Friday 10 April 2009

the kindest of seagulls?

i have this weird habit that i do when i'm coming closer to my exams.
i never realized it before but a friend of mine made it clear to me just last year. during my IB years when there were so many exams lined up for me.

one day, after a bit of studying i decided to call up a friend. i've known her since standard 2. well that's not actually true, we've met when we were babies, according to my mom. but how could've i remembered that. hehe and so, she's been one of my best friends since. so i thought it's been a while since we've met and had a chat. i called her up. she was happy to be getting in touch again. we talked a bit. and then she asked what made me call? and i told her, nothing really, just wanted to know how she's doing in uni. how her life's been. catch up on stuff. hehe. i didn't have to say that i missed her. i guess we both know that's probably why i called. it's like a mutual understanding between bffs that when you call each other, it's because you miss them. so there's no need to say it out loud. haha. make sense?

she talked about what's going on in her life. and i listened. and then i talked a little too. then suddenly when it was near the end of the conversation.
she asked me, "nad, awak dah nak exam eh?"
it struck me out of the blue. how did she know. i didn't even mention it in the conversation.
so i asked her, "eh, cane awk tau?"

haha.
that was when she told me that i've been calling her for the past few years. whenever i'm getting closer to my exams. surprisingly, i never noticed. perhaps she knows me better than i know myself. i thought it was just a sudden longing for friends. or maybe it was my body's way of distracting myself from the exam pressure. an escape mechanism from all the books.

so yesterday, i did the exact thing. well okay, almost exact, it wasn't her, but i had a long chat with a friend. which we had to stop because it was already late and i had to sleep to wake up for Fajr prayers. anyway, after training myself not to sleep after Fajr. i lost. i couldn't take it, my eyes were working against me. i had to close them.

normally, i would wake up in the morning to the sound of seagulls outside my room (yeah, since Bristol is near a harbour) and i'd be very happy. it's as though they're welcoming the beginning of a new day.
i hear them squawking to me,
"come on nad, wake up, it's a beautiful day outs
ide.
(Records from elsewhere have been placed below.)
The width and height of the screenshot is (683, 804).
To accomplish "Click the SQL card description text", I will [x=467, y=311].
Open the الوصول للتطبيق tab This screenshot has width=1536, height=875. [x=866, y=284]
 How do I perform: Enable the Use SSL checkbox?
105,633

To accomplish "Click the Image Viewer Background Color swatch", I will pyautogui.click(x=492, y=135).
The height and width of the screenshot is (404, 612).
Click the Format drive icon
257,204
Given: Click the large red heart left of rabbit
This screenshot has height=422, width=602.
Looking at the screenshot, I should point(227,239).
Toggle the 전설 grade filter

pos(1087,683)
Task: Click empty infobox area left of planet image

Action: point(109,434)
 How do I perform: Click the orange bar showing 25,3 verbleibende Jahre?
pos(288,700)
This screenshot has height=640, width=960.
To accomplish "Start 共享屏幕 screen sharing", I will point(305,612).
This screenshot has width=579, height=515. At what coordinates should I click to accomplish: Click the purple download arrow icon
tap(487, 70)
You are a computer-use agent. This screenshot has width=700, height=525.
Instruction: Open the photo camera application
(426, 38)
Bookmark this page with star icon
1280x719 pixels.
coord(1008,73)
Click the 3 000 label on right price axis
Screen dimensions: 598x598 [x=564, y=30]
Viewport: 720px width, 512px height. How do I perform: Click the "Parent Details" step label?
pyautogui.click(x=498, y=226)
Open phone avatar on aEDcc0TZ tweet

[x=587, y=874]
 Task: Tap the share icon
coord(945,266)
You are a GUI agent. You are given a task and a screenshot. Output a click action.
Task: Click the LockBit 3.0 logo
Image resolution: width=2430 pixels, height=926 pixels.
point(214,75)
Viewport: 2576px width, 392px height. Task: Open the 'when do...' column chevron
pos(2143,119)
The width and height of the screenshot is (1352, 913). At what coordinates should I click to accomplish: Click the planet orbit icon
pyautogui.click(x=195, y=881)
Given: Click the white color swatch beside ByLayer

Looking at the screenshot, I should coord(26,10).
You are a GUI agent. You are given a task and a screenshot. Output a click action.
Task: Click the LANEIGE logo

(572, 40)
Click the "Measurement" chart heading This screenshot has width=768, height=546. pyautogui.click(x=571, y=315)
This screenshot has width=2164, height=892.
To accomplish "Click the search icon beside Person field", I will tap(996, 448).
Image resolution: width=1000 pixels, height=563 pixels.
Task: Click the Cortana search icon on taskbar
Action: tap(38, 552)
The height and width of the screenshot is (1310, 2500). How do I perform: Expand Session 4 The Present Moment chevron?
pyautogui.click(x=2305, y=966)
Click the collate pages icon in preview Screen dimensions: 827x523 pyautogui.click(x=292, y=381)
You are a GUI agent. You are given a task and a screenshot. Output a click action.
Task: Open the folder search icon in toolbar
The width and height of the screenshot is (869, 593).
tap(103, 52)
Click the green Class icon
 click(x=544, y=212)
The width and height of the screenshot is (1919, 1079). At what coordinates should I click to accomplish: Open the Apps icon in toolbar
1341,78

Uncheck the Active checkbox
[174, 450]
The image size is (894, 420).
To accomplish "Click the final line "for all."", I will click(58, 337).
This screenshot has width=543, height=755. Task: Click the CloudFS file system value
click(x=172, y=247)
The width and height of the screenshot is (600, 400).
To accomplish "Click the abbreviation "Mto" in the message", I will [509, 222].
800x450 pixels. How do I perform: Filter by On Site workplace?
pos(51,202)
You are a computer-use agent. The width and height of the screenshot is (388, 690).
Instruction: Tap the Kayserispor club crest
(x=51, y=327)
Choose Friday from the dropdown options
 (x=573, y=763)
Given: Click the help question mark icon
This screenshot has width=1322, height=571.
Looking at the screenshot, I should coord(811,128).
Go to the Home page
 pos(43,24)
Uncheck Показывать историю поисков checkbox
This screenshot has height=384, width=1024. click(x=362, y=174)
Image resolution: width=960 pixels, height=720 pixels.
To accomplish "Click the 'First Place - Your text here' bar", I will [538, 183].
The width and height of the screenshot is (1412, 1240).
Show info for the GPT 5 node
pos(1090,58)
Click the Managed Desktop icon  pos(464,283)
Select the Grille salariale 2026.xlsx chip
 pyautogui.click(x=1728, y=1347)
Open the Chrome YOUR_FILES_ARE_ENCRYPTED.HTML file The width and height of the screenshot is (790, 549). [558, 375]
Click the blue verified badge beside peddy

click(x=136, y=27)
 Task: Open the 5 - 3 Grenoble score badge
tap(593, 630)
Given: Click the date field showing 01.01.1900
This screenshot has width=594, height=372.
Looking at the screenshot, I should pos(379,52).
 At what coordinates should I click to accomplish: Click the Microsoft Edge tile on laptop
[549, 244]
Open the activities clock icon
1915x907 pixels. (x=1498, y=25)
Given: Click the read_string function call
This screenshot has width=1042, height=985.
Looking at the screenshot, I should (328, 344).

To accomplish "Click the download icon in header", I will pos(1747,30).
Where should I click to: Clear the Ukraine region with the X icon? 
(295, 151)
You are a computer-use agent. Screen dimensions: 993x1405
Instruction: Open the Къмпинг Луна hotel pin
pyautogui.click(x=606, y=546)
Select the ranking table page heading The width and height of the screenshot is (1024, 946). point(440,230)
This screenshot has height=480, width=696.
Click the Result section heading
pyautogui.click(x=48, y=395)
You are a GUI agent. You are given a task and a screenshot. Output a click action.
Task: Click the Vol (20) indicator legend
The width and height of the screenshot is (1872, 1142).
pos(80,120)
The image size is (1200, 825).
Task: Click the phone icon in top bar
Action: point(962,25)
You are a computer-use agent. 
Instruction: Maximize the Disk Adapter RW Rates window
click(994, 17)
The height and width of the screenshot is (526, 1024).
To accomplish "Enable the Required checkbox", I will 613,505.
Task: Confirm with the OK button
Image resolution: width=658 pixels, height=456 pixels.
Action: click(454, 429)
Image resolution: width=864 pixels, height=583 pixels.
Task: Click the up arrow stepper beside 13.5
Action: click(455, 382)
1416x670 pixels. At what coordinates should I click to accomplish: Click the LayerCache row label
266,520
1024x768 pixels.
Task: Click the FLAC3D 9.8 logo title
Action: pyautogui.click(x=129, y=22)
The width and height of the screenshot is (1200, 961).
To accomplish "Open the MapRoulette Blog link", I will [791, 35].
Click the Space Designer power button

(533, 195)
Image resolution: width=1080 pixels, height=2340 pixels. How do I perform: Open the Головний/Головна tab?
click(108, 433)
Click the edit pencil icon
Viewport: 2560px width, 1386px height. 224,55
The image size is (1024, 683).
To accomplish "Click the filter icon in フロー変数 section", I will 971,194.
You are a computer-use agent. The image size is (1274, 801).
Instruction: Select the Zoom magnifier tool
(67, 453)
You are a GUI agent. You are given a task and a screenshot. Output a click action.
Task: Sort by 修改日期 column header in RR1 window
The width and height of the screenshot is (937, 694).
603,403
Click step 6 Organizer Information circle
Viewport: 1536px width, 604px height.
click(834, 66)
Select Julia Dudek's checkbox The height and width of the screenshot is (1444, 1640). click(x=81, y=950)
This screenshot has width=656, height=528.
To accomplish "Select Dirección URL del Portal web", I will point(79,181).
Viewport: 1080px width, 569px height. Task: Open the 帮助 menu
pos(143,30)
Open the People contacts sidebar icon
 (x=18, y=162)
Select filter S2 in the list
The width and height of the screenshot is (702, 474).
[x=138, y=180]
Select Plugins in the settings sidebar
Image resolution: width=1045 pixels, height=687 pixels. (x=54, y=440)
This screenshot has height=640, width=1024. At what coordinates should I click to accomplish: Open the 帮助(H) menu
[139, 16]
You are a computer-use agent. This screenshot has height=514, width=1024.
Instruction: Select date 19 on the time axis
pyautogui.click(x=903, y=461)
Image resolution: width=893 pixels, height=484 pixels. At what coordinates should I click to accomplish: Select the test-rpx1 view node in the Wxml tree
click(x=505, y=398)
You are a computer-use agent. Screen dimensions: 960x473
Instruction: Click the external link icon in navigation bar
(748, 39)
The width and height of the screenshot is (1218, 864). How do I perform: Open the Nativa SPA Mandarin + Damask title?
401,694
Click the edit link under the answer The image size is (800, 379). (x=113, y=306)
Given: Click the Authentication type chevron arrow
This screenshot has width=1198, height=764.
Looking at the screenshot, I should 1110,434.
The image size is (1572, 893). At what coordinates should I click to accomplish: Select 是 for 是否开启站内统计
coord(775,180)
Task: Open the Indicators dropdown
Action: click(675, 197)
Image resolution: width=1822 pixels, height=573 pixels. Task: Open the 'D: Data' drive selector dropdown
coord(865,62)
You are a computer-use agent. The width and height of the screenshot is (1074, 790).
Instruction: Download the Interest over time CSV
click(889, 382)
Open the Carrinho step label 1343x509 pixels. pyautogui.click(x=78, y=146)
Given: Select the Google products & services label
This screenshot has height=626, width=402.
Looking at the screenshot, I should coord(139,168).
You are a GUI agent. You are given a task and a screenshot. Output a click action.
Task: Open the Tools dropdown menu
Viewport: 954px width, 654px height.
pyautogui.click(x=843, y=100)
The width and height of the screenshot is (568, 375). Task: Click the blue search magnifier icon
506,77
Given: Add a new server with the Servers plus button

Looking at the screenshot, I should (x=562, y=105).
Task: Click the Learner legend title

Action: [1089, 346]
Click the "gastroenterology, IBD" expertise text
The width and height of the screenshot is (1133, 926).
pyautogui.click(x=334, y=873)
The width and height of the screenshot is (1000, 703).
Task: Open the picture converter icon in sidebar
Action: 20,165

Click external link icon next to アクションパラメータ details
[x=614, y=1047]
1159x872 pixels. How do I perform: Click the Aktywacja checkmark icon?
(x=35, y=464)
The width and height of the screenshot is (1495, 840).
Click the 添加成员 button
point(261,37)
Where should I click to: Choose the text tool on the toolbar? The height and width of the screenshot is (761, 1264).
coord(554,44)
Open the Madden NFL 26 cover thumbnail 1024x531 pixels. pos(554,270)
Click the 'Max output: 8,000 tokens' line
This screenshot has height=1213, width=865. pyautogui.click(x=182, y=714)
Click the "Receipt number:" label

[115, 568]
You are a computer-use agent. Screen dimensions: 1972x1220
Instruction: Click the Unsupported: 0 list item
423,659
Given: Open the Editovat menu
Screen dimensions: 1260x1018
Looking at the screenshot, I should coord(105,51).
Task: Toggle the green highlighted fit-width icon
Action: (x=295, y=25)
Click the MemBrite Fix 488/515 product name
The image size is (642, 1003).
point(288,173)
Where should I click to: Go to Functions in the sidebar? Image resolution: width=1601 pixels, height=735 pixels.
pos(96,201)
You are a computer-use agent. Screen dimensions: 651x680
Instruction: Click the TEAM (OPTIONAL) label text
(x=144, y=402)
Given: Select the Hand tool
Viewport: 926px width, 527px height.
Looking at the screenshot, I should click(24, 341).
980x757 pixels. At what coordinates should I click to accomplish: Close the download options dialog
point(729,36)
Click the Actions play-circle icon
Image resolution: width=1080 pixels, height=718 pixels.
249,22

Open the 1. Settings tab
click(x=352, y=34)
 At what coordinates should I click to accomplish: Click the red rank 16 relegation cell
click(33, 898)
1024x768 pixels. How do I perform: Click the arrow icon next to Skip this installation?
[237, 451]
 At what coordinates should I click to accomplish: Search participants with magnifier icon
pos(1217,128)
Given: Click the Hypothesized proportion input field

SubhanAllah. come on, wake up. let's start your day fresh in the morning. come nad. join us."

well, i don't speak bird. but that's how i would interpret it.
so today, because i woke up late. it felt different. it wasn't the usual friendly squawk i'd hear. it felt as though they were mocking me. squawk. squawk.squawk.
"look at that girl. look at her sleeping after praying Subuh. waking up very late. even us birds could go out and catch food early in the morning. and yet she's a human. isn't she thankful to be human. why is she wasting her time. what a loserrrrr."

haha somehow the squawks just keep getting longer. ;p



dear birds, i'm sorry i've dissapointed you today. yes, yes, i'll try harder next time so we can work together in the morning and carry out our duties as best as possible.

dear birds, thank you for your reminder.